● **RECORDS TO USE**:
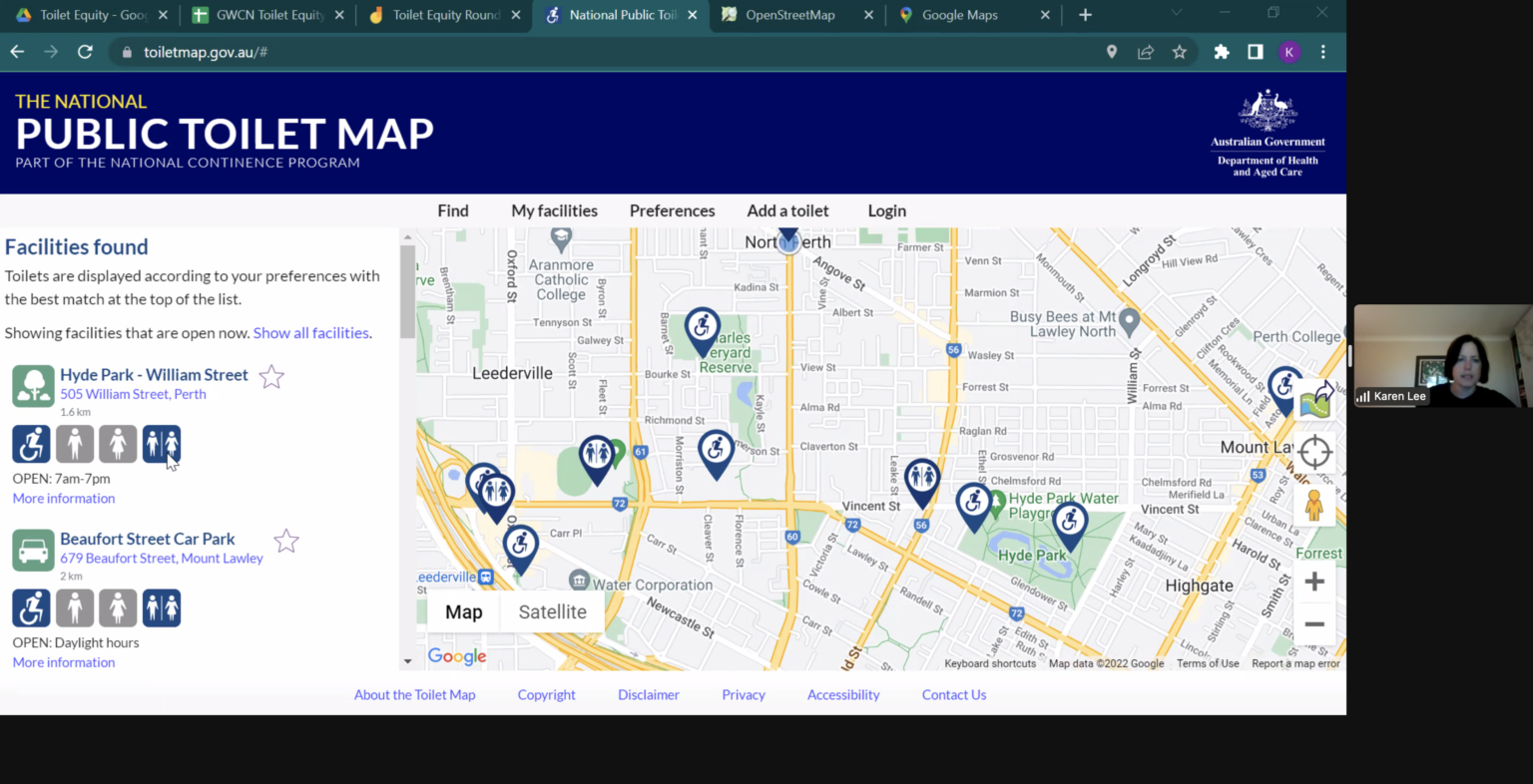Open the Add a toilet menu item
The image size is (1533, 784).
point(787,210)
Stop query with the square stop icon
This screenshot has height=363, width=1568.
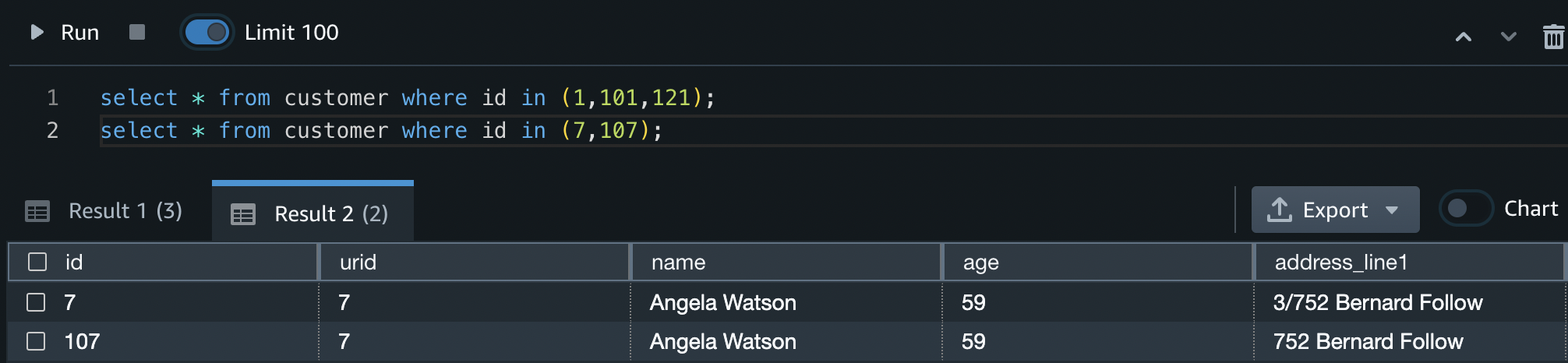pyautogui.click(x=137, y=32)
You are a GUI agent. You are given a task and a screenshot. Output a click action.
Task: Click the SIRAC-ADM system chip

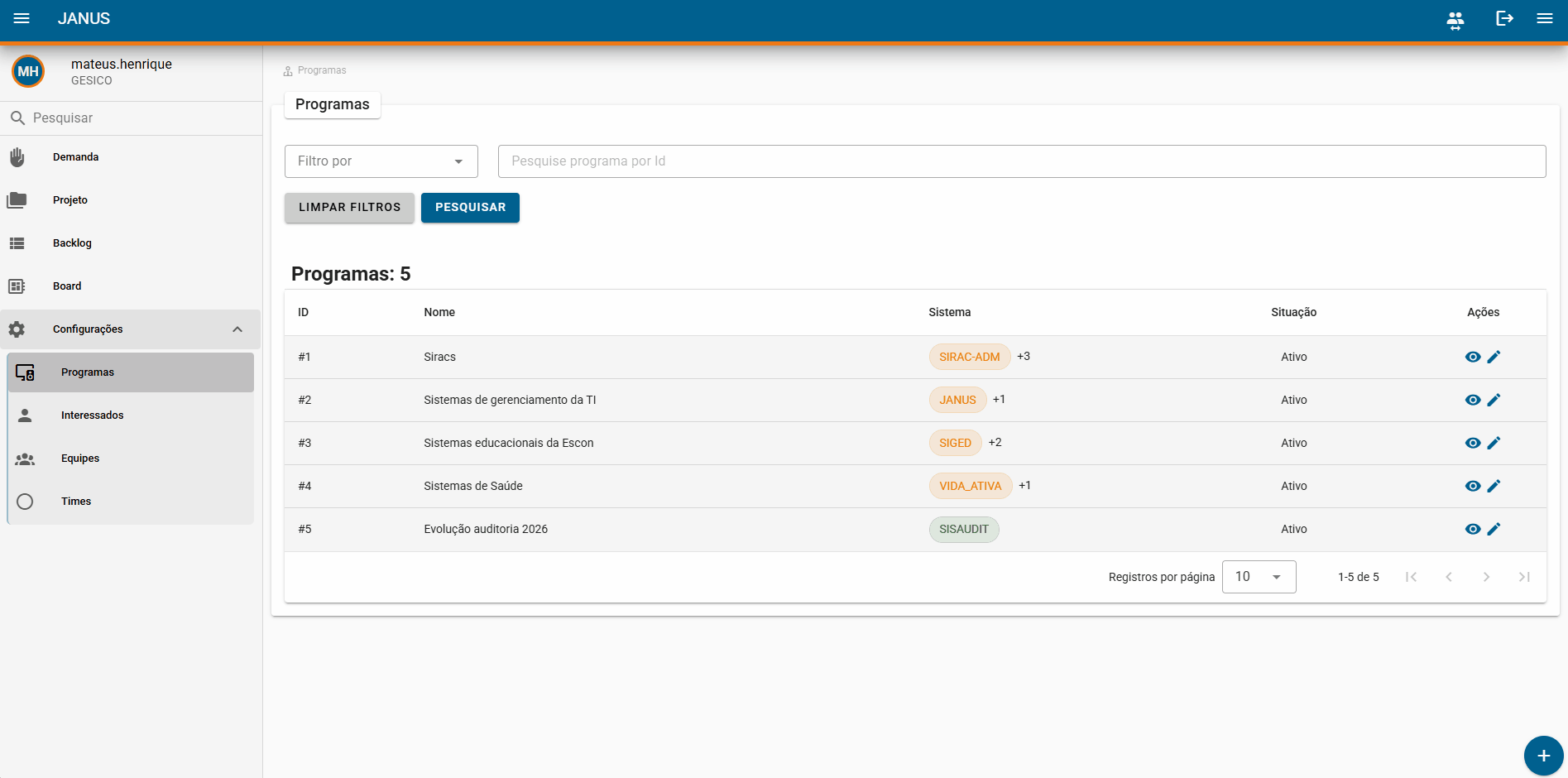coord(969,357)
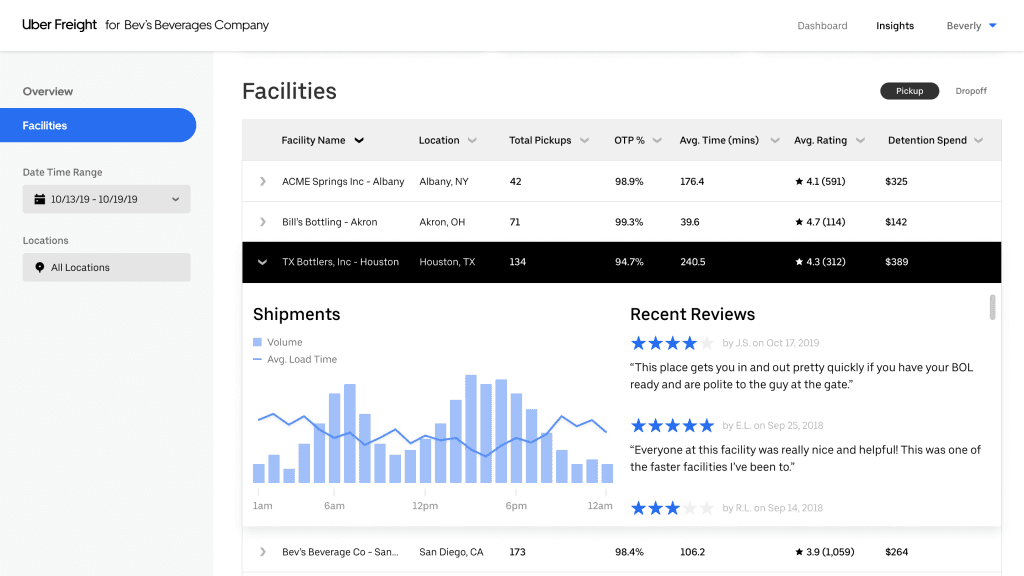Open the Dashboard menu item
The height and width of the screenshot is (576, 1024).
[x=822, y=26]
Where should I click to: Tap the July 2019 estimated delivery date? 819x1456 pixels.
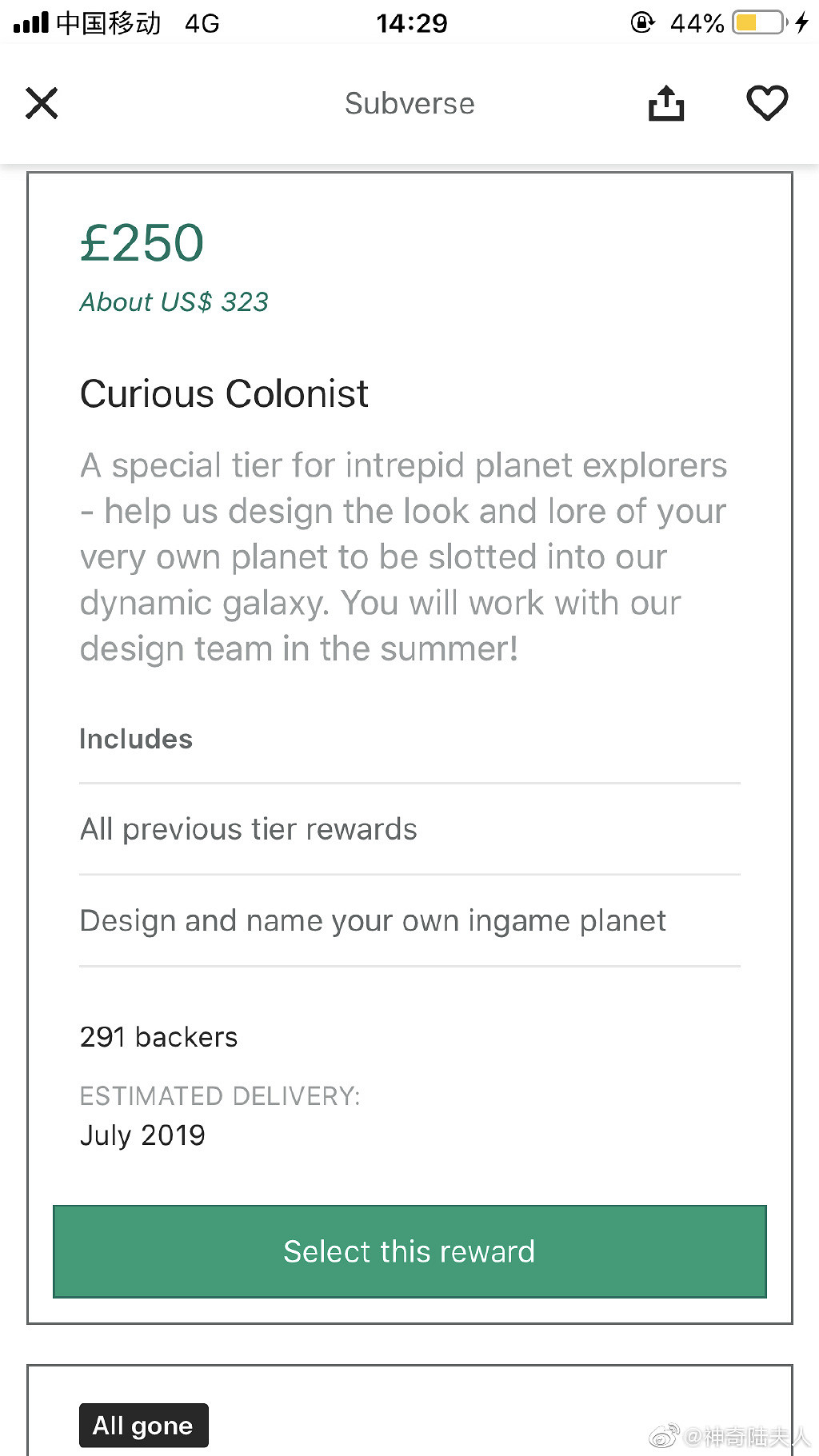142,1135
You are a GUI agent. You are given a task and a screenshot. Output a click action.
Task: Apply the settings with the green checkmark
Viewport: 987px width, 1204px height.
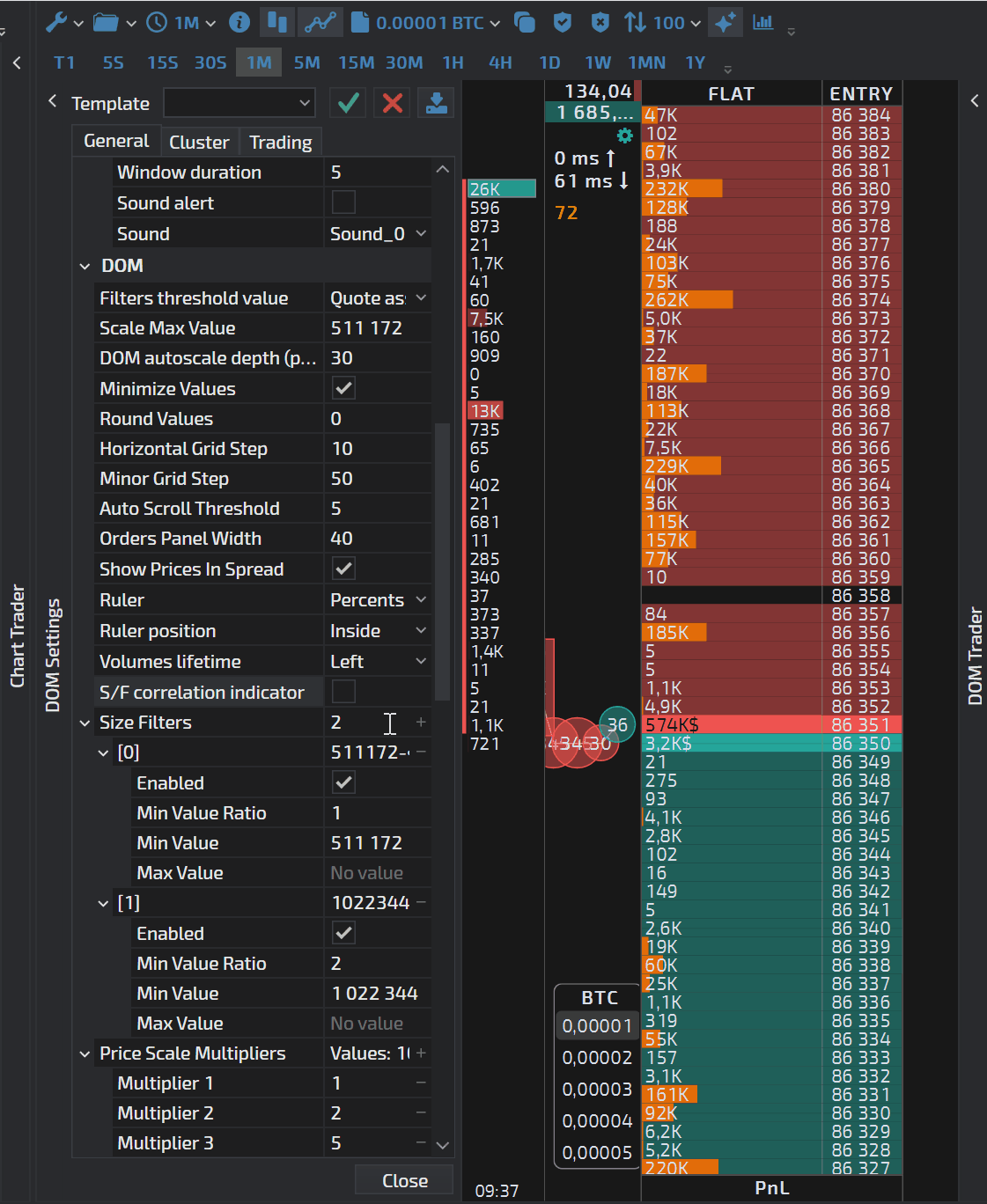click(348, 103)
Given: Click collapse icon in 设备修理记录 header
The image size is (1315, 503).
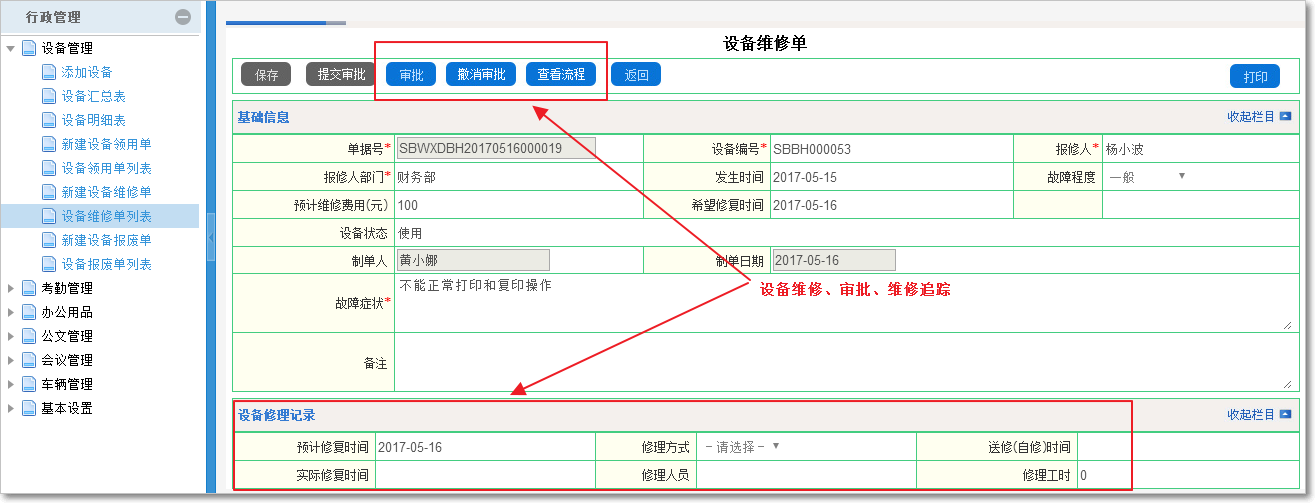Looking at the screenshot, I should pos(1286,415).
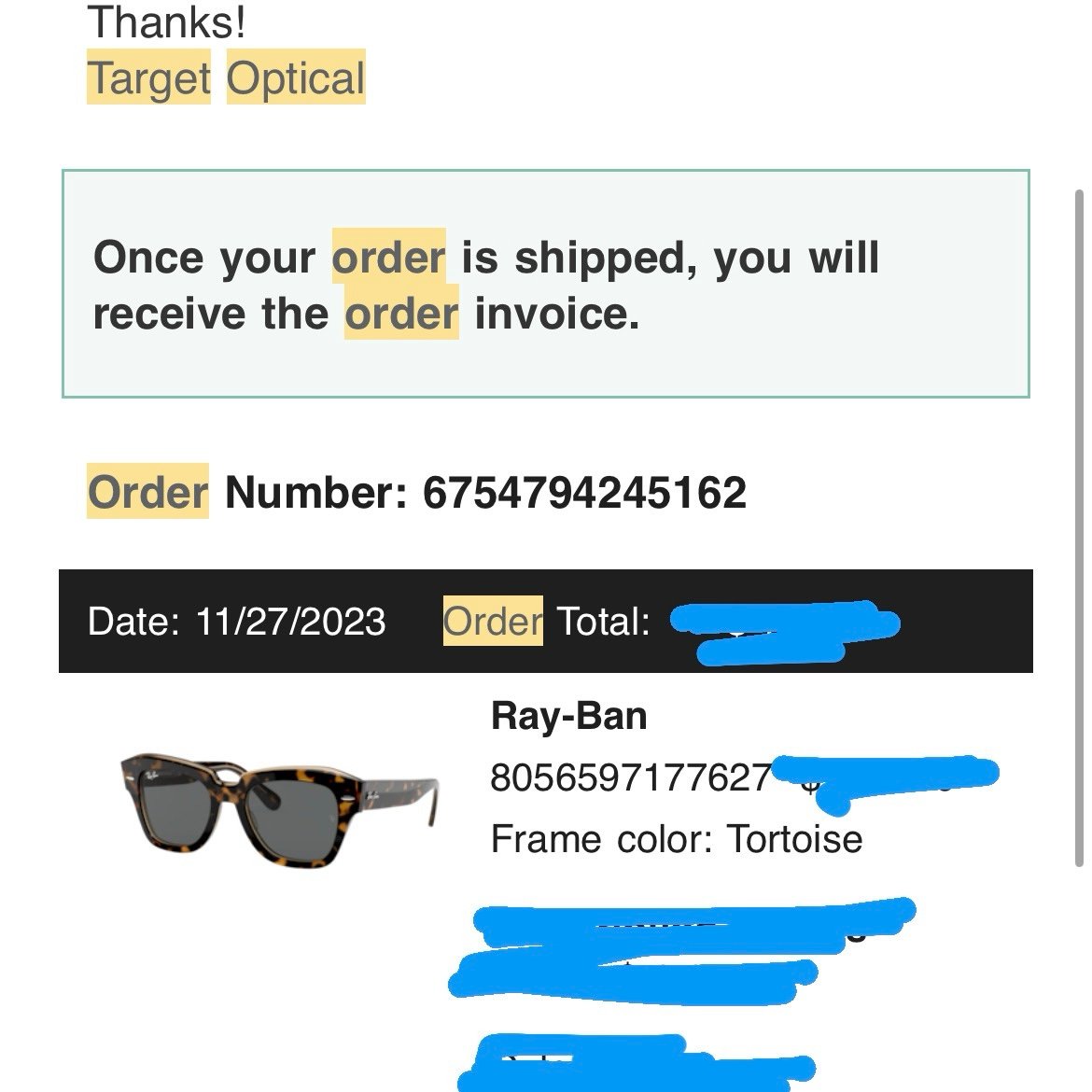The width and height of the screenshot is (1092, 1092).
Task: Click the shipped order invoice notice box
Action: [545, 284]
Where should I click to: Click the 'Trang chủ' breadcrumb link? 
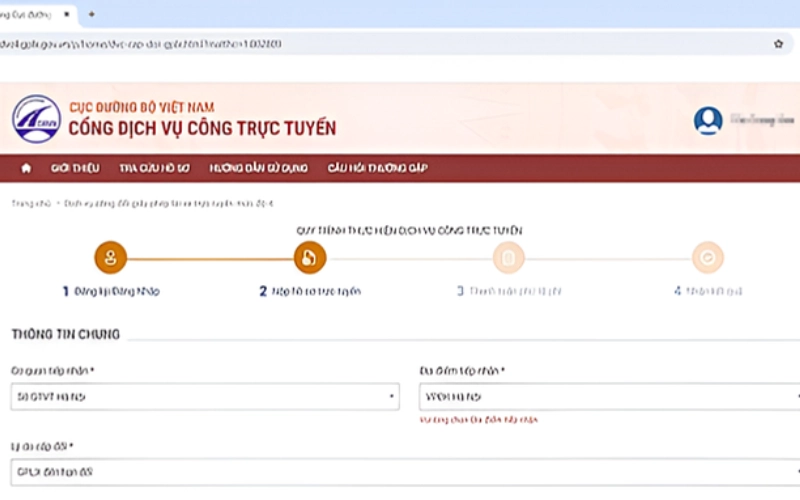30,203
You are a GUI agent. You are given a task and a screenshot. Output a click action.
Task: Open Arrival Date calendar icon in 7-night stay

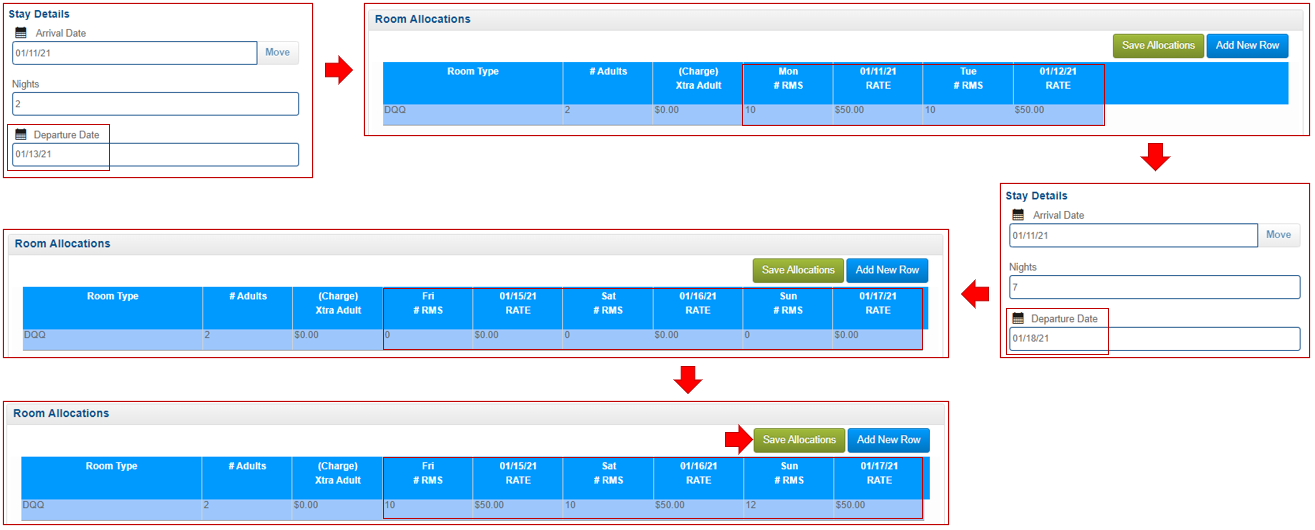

● **WHAT TO PRODUCE**: Set down exactly the lines above, from the line containing "Task: Apply the" through the line containing "Given: Click collapse icon in 设备修理记录 header". Skip the pictures.

● **RESPONSE**:
Task: Apply the settings with the green checkmark
Viewport: 987px width, 1204px height.
click(348, 103)
Given: Click collapse icon in 设备修理记录 header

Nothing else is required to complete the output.